MENA WATCH I NTEL: United States reaches agreement with ex-NSA staff who helped Emirates hack targets

by Joseph Fitsanakis 16.9.2021 INTEL ORG

Three former employees of American spy agencies, who helped the United Arab Emirates hack targets around the world, including United States citizens, have agreed to cooperate with the investigation into their activities. The US Department of Justice said on Tuesday that it had reached a “deferred prosecution agreement” with the three Americans, Ryan Adams, Marc Baier and Daniel Gericke. At least two of them are believed to have worked for the US National Security Agency before transferring their skills to the private sector.

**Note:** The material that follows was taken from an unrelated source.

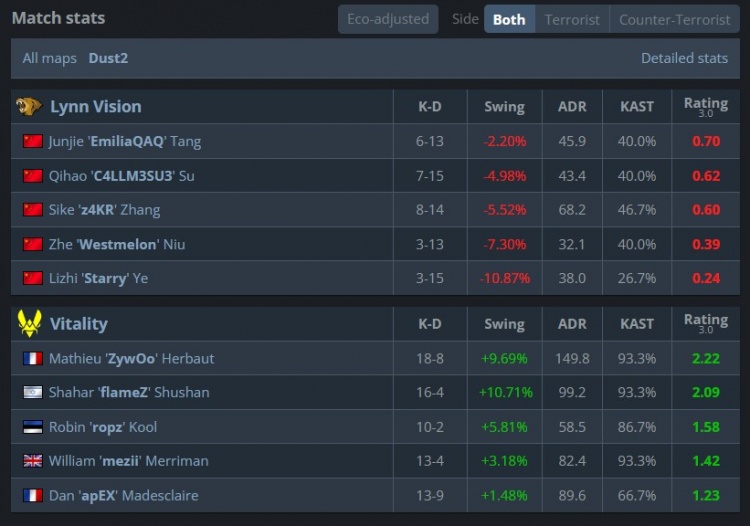Open the Vitality team name link
The image size is (750, 526).
coord(78,324)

According to US government prosecutors, the three men initially worked for a US-owned private cyber firm, before being hired by another firm that is registered to the UAE, which offered them “significant increases in their salaries”. According to the book This Is How They Tell Me the World Ends, by New York Times reporter Nicole Perlroth, the UAE firm was behind Project RAVEN, a highly intrusive cyber-espionage campaign against domestic and international critics of the UAE monarchy.

As intelNews reported earlier this year, the existence of Project RAVEN was revealed by the Reuters news agency in 2019. Its extensive list of targets included foreign governments, officials of international bodies, as well as lawyers, human rights activists and suspected terrorists. Several of those targets were reportedly American citizens. Perlroth claims in her book that among Project RAVEN’s targets was former First Lady Michelle Obama.

The information released this week by the US Department of Justice details an agreement between the three defendants and the US government, according to which they are required to cooperate fully with the investigation into their activities. They are also required to pay a combined total of nearly $1.7 million to the US government as a form of restitution for violating military export-control standards. Moreover, they are banned from holding security clearances in the future, and are subject to a number of employment restrictions.

Several US news outlets described the agreement between the US government and the three defendants as the first of its kind. Meanwhile, a number of US government officials, including Bryan Vorndran, assistant director of the FBI’s Cyber Division, warned other former US government employees to not violate “export-controlled information for the benefit of a foreign government or a foreign commercial company”.